When using Yoast’s tool, be certain that the features you remove are extraneous and not something your website needs to operate. This is especially true of the advanced settings.
Perhaps most importantly, the defining principle of this tool is applicable beyond Yoast and even WordPress. Site owners, developers, marketers, and web teams should ensure that the sites they work on only use necessary functionality to perform key functions.
Related, Yoast’s Eco-Mode for WordPress Servers from the Cloudfest Hackathon looks like a promising addition to the growing list of website sustainability tools and resources. It would be great to see them more clearly quantify the environmental benefits of these tools so product teams can better benchmark their website sustainability efforts.
Page Optimization to Reduce Crawl Resources
Finally, we should also make sure that our pages are as lean and load as little data as possible. In addition to decreasing crawl load, this will improve page performance and responsiveness and may positively impact your search rankings. Here are some resources to help you get started:
- Web Accessibility Webinar 30 Things to Know (Because accessible code is clean code)

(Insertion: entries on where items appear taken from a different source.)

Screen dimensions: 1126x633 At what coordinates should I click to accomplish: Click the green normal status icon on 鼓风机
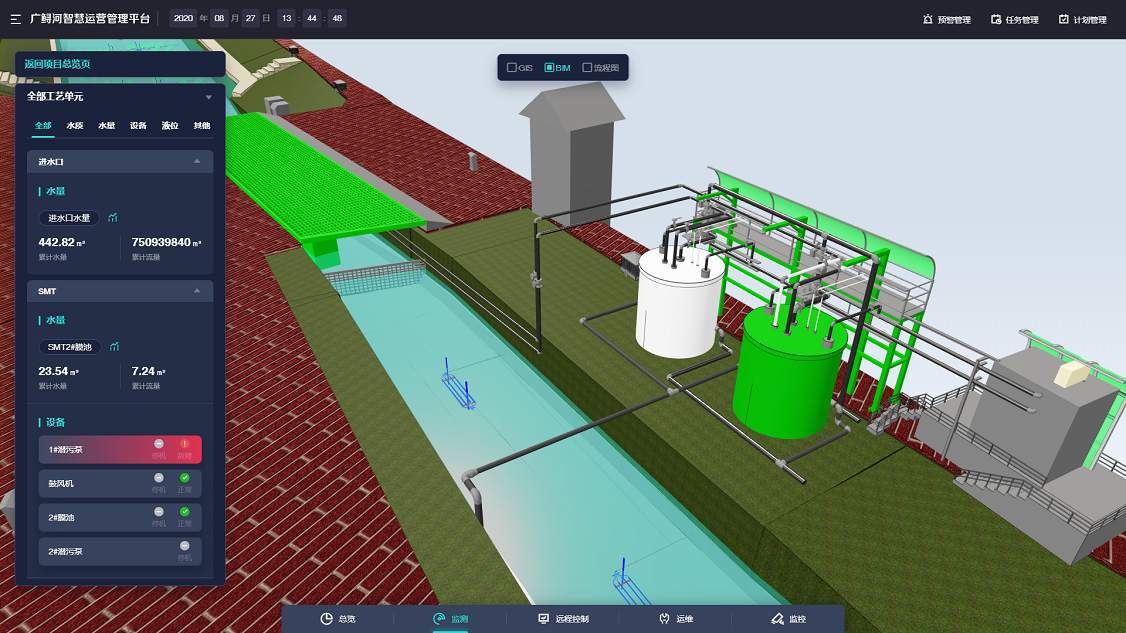(185, 478)
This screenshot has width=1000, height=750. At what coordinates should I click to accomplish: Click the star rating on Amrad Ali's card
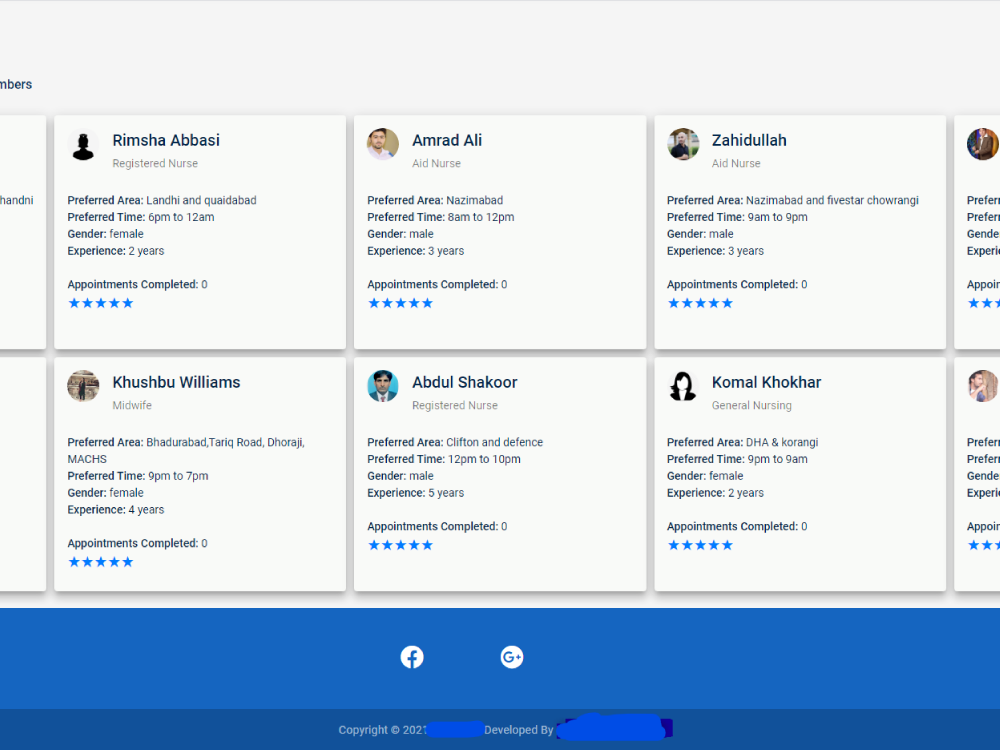(x=400, y=303)
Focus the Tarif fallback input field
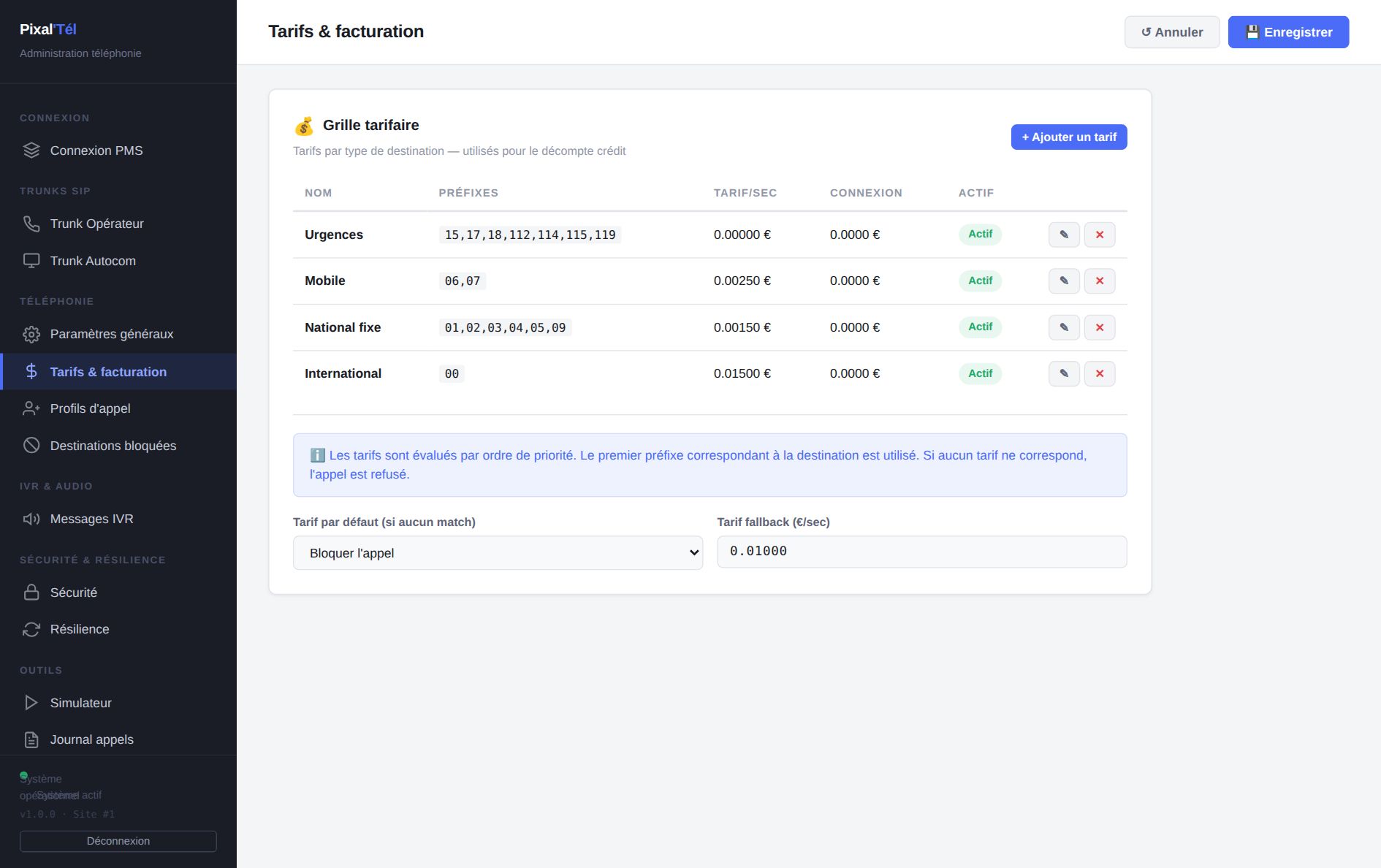The image size is (1381, 868). [922, 552]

- Minifying or Munging Code for Faster Website Page Speed
- How to Optimize Images for Faster Load Times and Sustainability
- What is Page Speed and Why Does it Matter?
- Technical Debt, Agile, and Sustainability
For a full list of tactics to make your website more sustainable, see our sustainable web design post.
Can Crawl Optimization Help Organizations Meet Website Sustainability Goals?
The crawl problem is a compound problem. It’s not a single cause, but a combination of search engines crawling too often, hackers constantly going around the web to find vulnerable websites, and the fact that sites have way more URLs than they realize…
— Taco Verdonschot, Head of Relations at Yoast via The WP Minute
No individual website will fix the internet’s sustainability issues. However, there are compelling business reasons to consider implementing crawl optimization practices to improve website sustainability, search performance, and help your organization create a more sustainable SEO strategy.
Spend the effort to minimize crawl assets, block bad bots, and make your website more crawl-friendly. This will reduce feature bloat, improve security, and speed up your website, resulting in happier users, improved conversion rates, and reduced costs. What business doesn’t want that?